(Stored items from a collection)

● ● ●

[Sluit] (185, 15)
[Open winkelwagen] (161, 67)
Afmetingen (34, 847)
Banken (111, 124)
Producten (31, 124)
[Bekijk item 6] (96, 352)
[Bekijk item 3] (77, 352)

● ● ●

Required action: Repeat all the data, every line exactly.

Exercise output:
[Sluit] (185, 15)
[Open winkelwagen] (161, 67)
Afmetingen (34, 847)
Banken (111, 124)
Producten (31, 124)
[Bekijk item 6] (96, 352)
[Bekijk item 3] (77, 352)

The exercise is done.